- Как знаешь, пилы только захватим.
- Не трожь, пусть как есть.
Молча они ушли и только бугор на прощанье оглянулся и задумчиво сказал.
- Пихта-то хлестанулась та, что мы с Коляном не допилтли. Так ей же в другую сторону радать надо. Мы запил на юг делали. А?
- Может метель?
- Может и метель, - согласился бугор.
- Может, не может, а только мы той девки не видели. Усекли?
- А её и не было, - Колян беспокойно обернулся назад, - как Ваньку грохнуло она исчезла, будто сквозь землю провалилась. Хреновина какая-то.
Трое ушли и поднялся плач. Стонали пихты да сосны, гудели кедры, скрипели березы оплакивая Ивана Гончарова, а метель спешила укрыть его пушистым своим покрывалом.
Наутро, с трудом пробиваясь через свежие сугробы прибыла районная милиция. Мужики добросовстно показали место вчерашней ивановской гибели. Они же осторожными руками начали разгребать мягкий, холодный пух, с каждой минутой сами холодея и ужасаясь. Костя, твоего отца возле того дерева не было. К вечеру перелопатили всю поляну, нашли пилы, топоры, продукты. Тела найти не могли. Мужиков ещё долго таскали, возили на место происшествия, да только все без пользы. Дело зашло в тупик.

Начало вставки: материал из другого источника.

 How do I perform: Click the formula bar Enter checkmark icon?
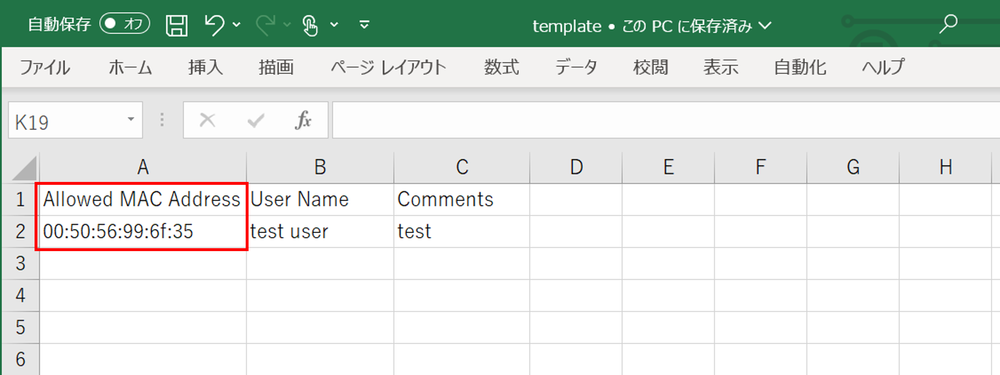tap(256, 120)
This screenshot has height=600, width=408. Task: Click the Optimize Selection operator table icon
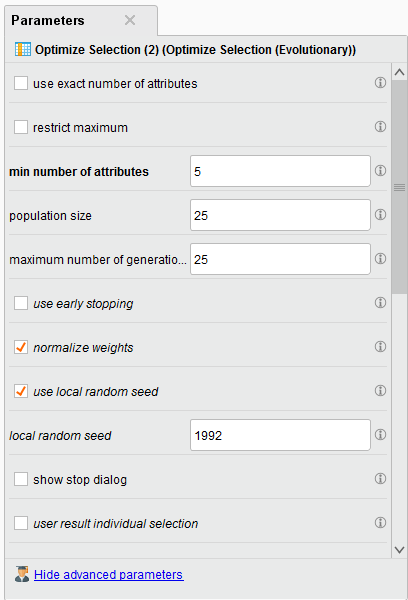click(23, 49)
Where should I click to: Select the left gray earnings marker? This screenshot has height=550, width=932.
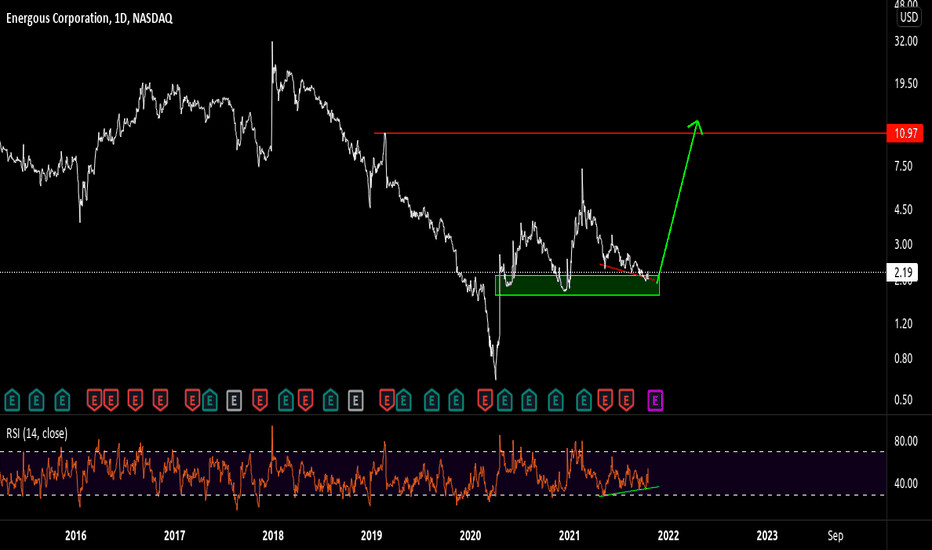click(x=234, y=401)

- Оригинально, Солнышко, если я правильно понял, ты говоришь о моем сгинувшеи отце, то тогда откуда появился я? И вообще, когда это было?

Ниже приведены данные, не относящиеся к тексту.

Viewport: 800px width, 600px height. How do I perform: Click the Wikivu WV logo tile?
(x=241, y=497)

- Костя, если тебе интересно, то не перебивай. Это была зима сорок седьмого, а мжет быть сорок восьмого года. Выпейте, а я продолжу.
В грубо сработанном камине, облизывая углы и выступы камней бесновался огонь. Своими щупальцами он пытался достать сидящую рядом женщину. Бесстрашно наклонясь к нему она сидела в грубом, топорном кресле. Упираясь ногой в цоколь она держала гитару. Чуть громче огня, но в тон ему она вела старинную балладу, кажется только голосом возбуждая скорбные струны. - "В Фуле жил да был король,
Он до самой своей смерти. . . "Женщина, огонь гитара. Кто-то из них начал первым. Подтолкнул другого, тот третьего и замкнувшись грустное трио стало единым целым. Иногда радуясь, но чаще скорбя и плача пели они о бедном короле, убитом рыцаре и обманутой девушке. Пели о любви, страсти и смерти. О иногом-многом можно рассказать саммой себе долгими зимними вечерами. Иногда четвертым в их ансамбле был пес, но недавно женщина его выгнала, потому что своим воем он живо напоминал ей далекую, страшную смерть матери и недавнюю смерть отца. Тогда у них жила другая собака, поменьше, но предчувствуя смерть выли они одинаково. Казалось кто-то незримо, но прочно вцепившись в сердце и нервы, безжалостно их вытягивает.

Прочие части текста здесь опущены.